石やレンガを積む時のタイルを張る時に出来る継ぎ目を目地と言うが、この目地漆喰の形状が海にいる「なまこ」に似ていることから「なまこ壁」と言われている。
なまこは、水分の含有量が高く、手のひらにのせてもするりと抜けその硬さを大きく変化させ、天敵から守っている一見してグロテスクな生物である。

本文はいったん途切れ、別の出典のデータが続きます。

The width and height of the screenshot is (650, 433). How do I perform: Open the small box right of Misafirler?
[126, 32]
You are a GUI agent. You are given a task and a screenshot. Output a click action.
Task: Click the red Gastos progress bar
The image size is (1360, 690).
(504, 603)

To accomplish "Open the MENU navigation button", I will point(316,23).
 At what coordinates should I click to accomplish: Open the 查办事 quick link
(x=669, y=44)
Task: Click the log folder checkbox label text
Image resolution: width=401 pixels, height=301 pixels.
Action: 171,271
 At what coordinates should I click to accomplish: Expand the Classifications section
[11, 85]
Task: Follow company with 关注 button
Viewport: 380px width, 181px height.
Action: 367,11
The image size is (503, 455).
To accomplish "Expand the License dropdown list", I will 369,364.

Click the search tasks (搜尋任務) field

伊豆松崎には古き良き時代に建築された「なまこ壁」の住家や土蔵が多く残されている。
保温、防湿、防虫
火災、盗難防止
の目的で造られたもので、多額の経費と多くの労力を要している。
このなまこ壁は江戸末期に建築されたものである。
独特の模様が目に鮮やかに飛び込み、生きた歴史の素材がこの地方の象徴的な存在として守られ、観光資源の一つにもなっている。

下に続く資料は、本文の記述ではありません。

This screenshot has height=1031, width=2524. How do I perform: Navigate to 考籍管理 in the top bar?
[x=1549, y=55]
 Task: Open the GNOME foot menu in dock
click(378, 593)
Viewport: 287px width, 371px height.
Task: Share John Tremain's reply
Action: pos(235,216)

写真は明治20年呉服商家として建てられ、わずか数代で財を成し、大地主となった明治の商家中瀬邸である。
母屋から土蔵などからなる邸宅をそのままそっくり、町が買い取り、公開されている。
明治の代表的な呉服商家の姿を残し、当時の商家の営みを現代に伝えている。
一時代をなした呉服問屋の活気に満ちた世界が、板の間を通じて番頭さんや小僧と呉服を求める客人のやりとりが今にも聞こえる様な感じがする。
「なまこ壁」とこの商家に留まらず、松崎文化を象徴するときわ大橋、時計塔、街のいたるところの漆喰芸術作品が独特の雰囲気を持ち、素敵な街の姿にたっぷり、くつろげる。